Should India participate in West Asian peace process?

India’s interest in Palestine is about issues other than Palestine itself. As is true for much of the world. India’s ‘West Asia policy’ balances ties with Israel, Arab world.
By IT's Editorial Board
January 10, 2017

 

GS (M) Paper-2: “Bilateral, regional and global groupings and agreements involving India and/or affecting India’s interests”

 

Should India participate in West Asian peace process?

Introduction:

  • In November 2016, India held its first joint commission meeting with the Palestinian Authority and this week will send a representative to a Paris meeting on reviving the West Asia peace process.

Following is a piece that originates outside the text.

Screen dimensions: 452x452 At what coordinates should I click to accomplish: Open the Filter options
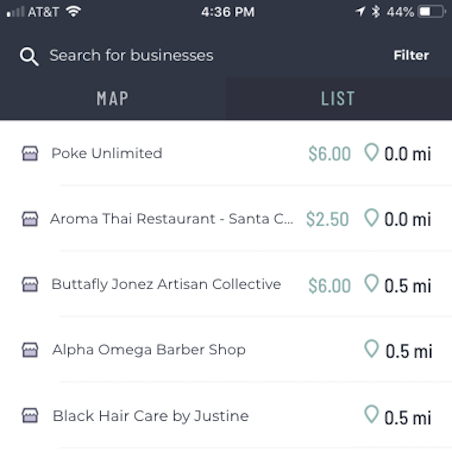[x=411, y=55]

ias-toppers-india-israel-palestine

Are these developments mean something?

  • None of this is path-breaking and still a far cry from the pre-1990 days when India was a vociferous supporter of the Palestinian cause.
  • But there are reasons India is considering tentative steps in this direction.

What are the reasons?

One, 

  • The transformation of relations between India and the UAE, with Saudi Arabia and Qatar a few steps behind, has meant the present government is beginning to shape what its officials call a “greater West Asia” policy.
  • Besides some standard diplomatic and economic interests, India probably sees an opportunity to reduce Pakistan’s standing in a part of the world from which it has long received blind support.
  • For example, even Morocco, the farthest outpost of the Arab world from India, is cooperating with Indian intelligence about Lashkar-e-Toiba operatives’ use of that country as a transit point.

Second,

  • Modi is personally a source of suspicion across much of the Arab and Muslim world thanks to the shadow of the 2002 Gujarat riots.

Third,

  • Part of New Delhi’s problem is that it is increasingly hard to find Arab interlocutors it is comfortable with.
  • There are few functional examples of the secular, if largely undemocratic, Arab political parties or movements that India has traditionally preferred.

Fourth,

  • India is likely to further expand its relationship with Israel.
  • Already the larger importer of Israeli arms in the world, India now has a security relationship that extends to the most sensitive defence areas like nuclear weapons technology and doctrine. Modi’s additional interest in the relationship is water.
  • Israel is the acknowledged world leader in this area and the PM wants this to be a new pillar in the relationship.

India’s stand:

  • New Delhi knows that as it becomes closer to Tel Aviv (Israel), there is an inevitable blowback in the Arab world. Showing renewed interest in Palestine is a useful means to help counter this.
  • New Delhi has used support for Palestinian nationalism as a foil to counter criticism of its shift to Tel Aviv for decades.
  • Interestingly, in the joint commission meeting the Palestinians said they were pleased to talk to India because of its presumed influence on the Israelis.
  • India’s proposal to build an infotech park in Gaza may be the most important and tangible contribution it can make to the Palestinians.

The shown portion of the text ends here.